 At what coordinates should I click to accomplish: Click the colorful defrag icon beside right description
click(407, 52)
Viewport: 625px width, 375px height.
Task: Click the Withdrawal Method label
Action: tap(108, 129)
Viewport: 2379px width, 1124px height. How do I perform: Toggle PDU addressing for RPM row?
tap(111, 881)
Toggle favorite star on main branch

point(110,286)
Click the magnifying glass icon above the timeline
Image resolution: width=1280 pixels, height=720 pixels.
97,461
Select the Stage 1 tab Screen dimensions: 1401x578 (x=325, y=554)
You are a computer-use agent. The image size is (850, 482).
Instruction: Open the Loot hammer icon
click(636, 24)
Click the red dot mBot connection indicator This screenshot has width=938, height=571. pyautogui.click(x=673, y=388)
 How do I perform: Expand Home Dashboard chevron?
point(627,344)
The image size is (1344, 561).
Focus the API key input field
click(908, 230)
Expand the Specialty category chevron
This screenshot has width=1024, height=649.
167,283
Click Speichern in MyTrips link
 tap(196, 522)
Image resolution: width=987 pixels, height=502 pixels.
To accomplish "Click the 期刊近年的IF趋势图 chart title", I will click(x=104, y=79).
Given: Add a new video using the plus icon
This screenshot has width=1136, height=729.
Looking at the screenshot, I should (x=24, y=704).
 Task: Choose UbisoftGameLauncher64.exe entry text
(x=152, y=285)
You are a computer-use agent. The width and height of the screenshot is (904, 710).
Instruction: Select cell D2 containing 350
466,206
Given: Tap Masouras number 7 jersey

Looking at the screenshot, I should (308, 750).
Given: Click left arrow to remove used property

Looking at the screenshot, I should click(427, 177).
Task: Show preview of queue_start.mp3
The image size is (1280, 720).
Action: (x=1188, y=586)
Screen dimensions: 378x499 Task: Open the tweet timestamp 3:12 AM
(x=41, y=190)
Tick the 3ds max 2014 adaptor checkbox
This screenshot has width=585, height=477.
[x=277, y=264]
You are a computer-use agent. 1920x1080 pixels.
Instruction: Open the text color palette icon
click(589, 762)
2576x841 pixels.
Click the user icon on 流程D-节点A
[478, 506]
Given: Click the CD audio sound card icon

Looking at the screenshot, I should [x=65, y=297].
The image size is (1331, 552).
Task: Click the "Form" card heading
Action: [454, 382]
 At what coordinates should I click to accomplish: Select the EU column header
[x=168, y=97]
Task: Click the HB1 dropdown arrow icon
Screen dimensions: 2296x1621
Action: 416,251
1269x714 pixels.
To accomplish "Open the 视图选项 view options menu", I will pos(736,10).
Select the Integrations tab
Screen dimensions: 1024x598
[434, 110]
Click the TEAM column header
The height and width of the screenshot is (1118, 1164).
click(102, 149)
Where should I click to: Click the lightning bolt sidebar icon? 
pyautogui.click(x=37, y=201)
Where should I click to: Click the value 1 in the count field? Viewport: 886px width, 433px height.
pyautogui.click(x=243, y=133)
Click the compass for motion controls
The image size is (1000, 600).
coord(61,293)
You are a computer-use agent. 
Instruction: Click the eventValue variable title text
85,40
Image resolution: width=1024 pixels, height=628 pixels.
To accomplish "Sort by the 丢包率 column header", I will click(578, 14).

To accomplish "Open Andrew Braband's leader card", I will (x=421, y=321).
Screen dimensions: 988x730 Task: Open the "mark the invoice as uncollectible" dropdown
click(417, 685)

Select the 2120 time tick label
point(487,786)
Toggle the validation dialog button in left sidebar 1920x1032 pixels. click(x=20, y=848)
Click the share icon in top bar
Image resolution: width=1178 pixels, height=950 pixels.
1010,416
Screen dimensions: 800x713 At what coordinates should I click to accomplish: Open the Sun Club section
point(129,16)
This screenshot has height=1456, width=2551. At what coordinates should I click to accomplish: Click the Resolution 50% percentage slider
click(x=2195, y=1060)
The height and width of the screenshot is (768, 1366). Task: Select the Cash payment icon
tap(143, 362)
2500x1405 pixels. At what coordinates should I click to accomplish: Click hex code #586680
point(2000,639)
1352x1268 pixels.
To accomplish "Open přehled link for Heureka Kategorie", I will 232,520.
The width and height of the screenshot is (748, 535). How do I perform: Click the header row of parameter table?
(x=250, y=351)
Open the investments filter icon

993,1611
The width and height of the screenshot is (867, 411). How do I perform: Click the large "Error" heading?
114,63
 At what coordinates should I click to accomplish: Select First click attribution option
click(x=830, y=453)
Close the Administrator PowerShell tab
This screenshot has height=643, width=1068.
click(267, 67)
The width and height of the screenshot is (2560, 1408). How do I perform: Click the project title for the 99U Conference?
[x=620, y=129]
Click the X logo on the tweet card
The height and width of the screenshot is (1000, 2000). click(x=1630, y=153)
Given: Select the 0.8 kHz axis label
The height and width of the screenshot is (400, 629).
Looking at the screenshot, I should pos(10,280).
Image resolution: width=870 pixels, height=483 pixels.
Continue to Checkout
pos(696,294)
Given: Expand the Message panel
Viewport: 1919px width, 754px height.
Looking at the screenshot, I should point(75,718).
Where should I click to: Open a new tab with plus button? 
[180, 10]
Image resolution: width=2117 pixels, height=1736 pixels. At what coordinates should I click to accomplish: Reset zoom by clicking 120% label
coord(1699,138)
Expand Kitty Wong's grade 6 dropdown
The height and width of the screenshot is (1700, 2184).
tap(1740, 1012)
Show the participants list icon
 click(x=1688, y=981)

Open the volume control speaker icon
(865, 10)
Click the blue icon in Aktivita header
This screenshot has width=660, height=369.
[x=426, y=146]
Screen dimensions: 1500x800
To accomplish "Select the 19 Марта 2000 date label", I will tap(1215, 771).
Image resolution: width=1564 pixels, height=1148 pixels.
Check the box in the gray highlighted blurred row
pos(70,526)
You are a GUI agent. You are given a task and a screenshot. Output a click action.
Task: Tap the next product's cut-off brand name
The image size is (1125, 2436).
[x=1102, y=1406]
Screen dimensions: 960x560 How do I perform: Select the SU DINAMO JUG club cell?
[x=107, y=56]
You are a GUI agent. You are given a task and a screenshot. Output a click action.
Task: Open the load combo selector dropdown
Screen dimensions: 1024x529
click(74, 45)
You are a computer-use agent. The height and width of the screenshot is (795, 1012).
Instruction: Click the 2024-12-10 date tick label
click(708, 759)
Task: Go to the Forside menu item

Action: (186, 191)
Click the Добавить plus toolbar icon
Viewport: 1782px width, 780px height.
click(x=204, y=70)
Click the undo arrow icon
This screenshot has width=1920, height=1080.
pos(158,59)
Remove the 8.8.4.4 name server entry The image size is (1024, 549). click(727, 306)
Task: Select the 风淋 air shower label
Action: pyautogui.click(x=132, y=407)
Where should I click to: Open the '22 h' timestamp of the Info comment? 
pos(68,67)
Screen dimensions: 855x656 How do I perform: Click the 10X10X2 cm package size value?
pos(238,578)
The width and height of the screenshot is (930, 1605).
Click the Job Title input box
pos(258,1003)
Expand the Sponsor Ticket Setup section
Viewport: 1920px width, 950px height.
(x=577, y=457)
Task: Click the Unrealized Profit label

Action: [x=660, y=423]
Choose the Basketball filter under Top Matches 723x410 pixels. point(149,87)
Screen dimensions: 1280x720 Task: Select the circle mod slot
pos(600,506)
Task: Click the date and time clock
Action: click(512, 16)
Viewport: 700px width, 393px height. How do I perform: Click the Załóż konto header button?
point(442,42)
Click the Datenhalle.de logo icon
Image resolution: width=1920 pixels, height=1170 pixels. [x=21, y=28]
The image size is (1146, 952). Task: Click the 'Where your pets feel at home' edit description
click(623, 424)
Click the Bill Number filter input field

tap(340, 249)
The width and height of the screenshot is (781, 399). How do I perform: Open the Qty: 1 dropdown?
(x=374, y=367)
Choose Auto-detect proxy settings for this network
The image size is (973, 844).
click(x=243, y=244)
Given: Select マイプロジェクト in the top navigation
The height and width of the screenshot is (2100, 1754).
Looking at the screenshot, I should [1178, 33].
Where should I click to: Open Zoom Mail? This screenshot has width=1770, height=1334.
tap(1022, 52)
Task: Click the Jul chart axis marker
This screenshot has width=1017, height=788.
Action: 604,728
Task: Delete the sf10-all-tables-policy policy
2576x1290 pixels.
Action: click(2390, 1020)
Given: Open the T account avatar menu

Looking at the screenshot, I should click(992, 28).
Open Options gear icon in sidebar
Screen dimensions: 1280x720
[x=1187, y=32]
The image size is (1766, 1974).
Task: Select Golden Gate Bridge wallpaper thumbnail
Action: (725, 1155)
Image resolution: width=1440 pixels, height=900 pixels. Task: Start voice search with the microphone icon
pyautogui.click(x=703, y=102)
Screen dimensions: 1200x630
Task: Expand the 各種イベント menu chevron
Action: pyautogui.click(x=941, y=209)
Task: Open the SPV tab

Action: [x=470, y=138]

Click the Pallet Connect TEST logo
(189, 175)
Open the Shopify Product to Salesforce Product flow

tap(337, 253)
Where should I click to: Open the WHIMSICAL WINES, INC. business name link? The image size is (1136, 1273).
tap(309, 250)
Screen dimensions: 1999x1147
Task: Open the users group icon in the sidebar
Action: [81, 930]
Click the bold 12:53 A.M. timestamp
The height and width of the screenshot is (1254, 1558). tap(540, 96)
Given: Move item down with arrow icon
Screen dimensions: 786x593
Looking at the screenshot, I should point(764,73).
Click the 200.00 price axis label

※ ※ ※

Goal.
Copy the rows above word for word, from the very first line up to and including the line with "click(589, 762)".

Result for this task.
 At what coordinates should I click to accomplish: Click the colorful defrag icon beside right description
click(407, 52)
Viewport: 625px width, 375px height.
Task: Click the Withdrawal Method label
Action: tap(108, 129)
Viewport: 2379px width, 1124px height. How do I perform: Toggle PDU addressing for RPM row?
tap(111, 881)
Toggle favorite star on main branch

point(110,286)
Click the magnifying glass icon above the timeline
Image resolution: width=1280 pixels, height=720 pixels.
97,461
Select the Stage 1 tab Screen dimensions: 1401x578 (x=325, y=554)
You are a computer-use agent. The image size is (850, 482).
Instruction: Open the Loot hammer icon
click(636, 24)
Click the red dot mBot connection indicator This screenshot has width=938, height=571. pyautogui.click(x=673, y=388)
 How do I perform: Expand Home Dashboard chevron?
point(627,344)
The image size is (1344, 561).
Focus the API key input field
click(908, 230)
Expand the Specialty category chevron
This screenshot has width=1024, height=649.
167,283
Click Speichern in MyTrips link
 tap(196, 522)
Image resolution: width=987 pixels, height=502 pixels.
To accomplish "Click the 期刊近年的IF趋势图 chart title", I will click(x=104, y=79).
Given: Add a new video using the plus icon
This screenshot has width=1136, height=729.
Looking at the screenshot, I should (x=24, y=704).
 Task: Choose UbisoftGameLauncher64.exe entry text
(x=152, y=285)
You are a computer-use agent. The width and height of the screenshot is (904, 710).
Instruction: Select cell D2 containing 350
466,206
Given: Tap Masouras number 7 jersey

Looking at the screenshot, I should (308, 750).
Given: Click left arrow to remove used property

Looking at the screenshot, I should click(427, 177).
Task: Show preview of queue_start.mp3
The image size is (1280, 720).
Action: (x=1188, y=586)
Screen dimensions: 378x499 Task: Open the tweet timestamp 3:12 AM
(x=41, y=190)
Tick the 3ds max 2014 adaptor checkbox
This screenshot has width=585, height=477.
[x=277, y=264]
You are a computer-use agent. 1920x1080 pixels.
Instruction: Open the text color palette icon
click(589, 762)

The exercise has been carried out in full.